(enm) Quando a 75 anni, abbastanza lucido di mente, ti ritrovi a trascorrere un periodo post-ospedalizzazione in una struttura mista – ricovero anziani e convalescenziario fisioterapeutico – ti viene automatico (e hai anche tutto il tempo per farlo) osservare più o meno criticamente la realtà gerontologica locale e fare qualche riflessione.

Innanzitutto, tengo a sottolineare che passare improvvisamente dalla più totale indipendenza all’indispensabile subordinazione ad altri per le più banali necessità (deambulare, espletare i bisogni fisiologici, lavarsi, eccetera) è a dir poco traumatico. Nella struttura convalescenziaria le cose in questo senso cominciano a migliorare rispetto al ricovero in ospedale (nel mio caso un mese fra cure intense e reparto), ma sono ovviamente ben lungi dalla spensierata indipendenza di cui si gode quando si è in salute, nonostante gli acciacchi che l’inesorabile passare del tempo ci riserva.

Sono un giovanotto

Trattandosi prevalentemente di una casa anziani, fai parte della compagnia anche se lo scopo della tua degenza è solo la riabilitazione. C’è poi da dire che quest’ultima è destinata soprattutto a persone che, verosimilmente proprio a causa dell’età avanzata, hanno subito infortuni di vario genere spesso fra le mura di casa. A 75 anni non sei proprio di primo pelo, ciononostante «beati monoculi in terra caecorum», come dicevano i latini – in terra di ciechi, beato chi ha un occhio. E quindi, in mezzo a ultraottantenni e novantenni, mi sento un giovanotto.

Una doverosa premessa

Non vorrei sembrare irriverente con queste mie riflessioni, e ancora meno vorrei dimostrarmi irriconoscente verso chi mi ha curato con solerzia ed efficienza. È perciò doveroso da parte mia un ringraziamento a tutto il personale che in ambedue gli istituti – ospedale e casa di riposo – ho trovato competente, molto disponibile e gentile. Detto questo, passo ad alcune osservazioni che ritengo di un certo interesse.

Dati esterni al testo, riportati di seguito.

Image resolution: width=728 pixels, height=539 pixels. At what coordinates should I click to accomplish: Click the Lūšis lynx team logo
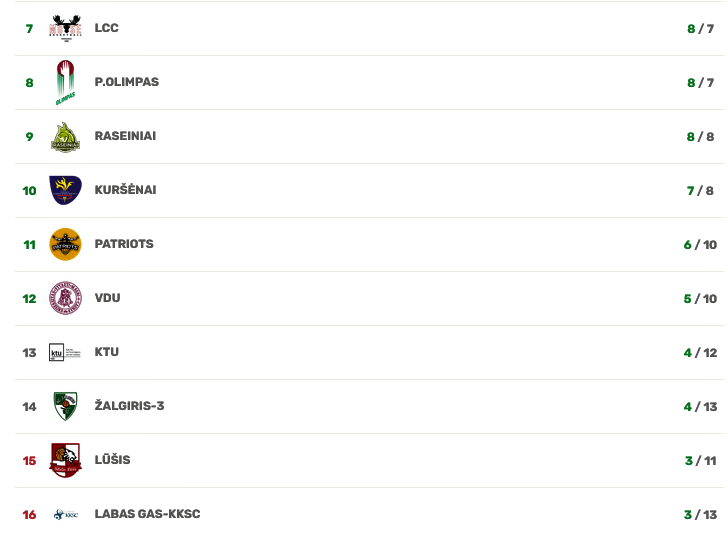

«Gnagnagna, ghilighili, pissi pissi baobao»

L’impressione che ho avuto, è che il personale sia uso trattare i degenti, specialmente quelli più anziani, come bambini anzi, come bambini scemi. Un po’ come la nonna che fa il solletico al neonato nipotino, accompagnando il gesto con strani suoni onomatopeici «Gnagnagna, ghilighili, pissi pissi baobao», non rendendosi conto che il pensiero del bambino è verosimilmente quel «Ma questa è scema?» che Paolo Villaggio mette in bocca a Mickey, il protagonista dell’esilarante film degli anni ottanta «Senti chi parla».

Naturalmente la metafora è spinta all’estremo e un pochino provocatoria, tuttavia riflette un po’ lo sforzo degli addetti ai lavori di essere gentili fino all’esagerazione con i pazienti loro affidati, di cui una parte è senza dubbio ormai un po’ «fuori di testa» a causa di una forma più o meno pronunciata di demenza senile. Senza arrivare a emettere gli strani suoni di cui sopra, la voce assume quel tono «gnagnagna» che certi adulti si sentono obbligati ad adottare per spiegare al bimbetto un po’ precoce che i figli non li porta la cicogna. Intendiamoci, questa gentilezza verso gli anziani è più che lodevole, mi chiedo solo fino a che punto sia giustificato l’atteggiamento ai miei occhi sdolcinato. Apparentemente lo è, visto che parecchi se non tutti i degenti sembrano apprezzarlo. Come è apprezzato lo sforzo di farli ridere con battute di un umorismo infantile, di organizzare per loro dei passatempi o delle serate particolari. Suppongo si chiami professionalità e quindi «chapeau» a tutti coloro che hanno trovato dentro di sé la necessaria abnegazione per intraprendere una professione nel settore sanitario, non è da tutti.

Un parcheggio in attesa del trapasso?

Nel contempo, non posso però non pensare alla tristezza di questi istituti per tutti coloro che – spesso scaricati dalle famiglie – si trovano parcheggiati in una casa di riposo dalla quale, presto o tardi ma sicuramente, usciranno con i piedi in avanti. Gente che, come surrogato di una vita sociale, scambia quattro chiacchiere con compagni di sventura a pranzo, a cena, a una seduta di fisioterapia o in occasione di qualche sporadica tombola. E allora ben vengano le risate a battute di umorismo puerile, o il tono sdolcinato che illude di essere ancora in famiglia, al «darti del tu» che per un attimo trasforma gli infermieri in amici di vecchia data. E pure il «Gnagnagna, ghilighili, pissi pissi baobao» trovano la loro ragione di esistere.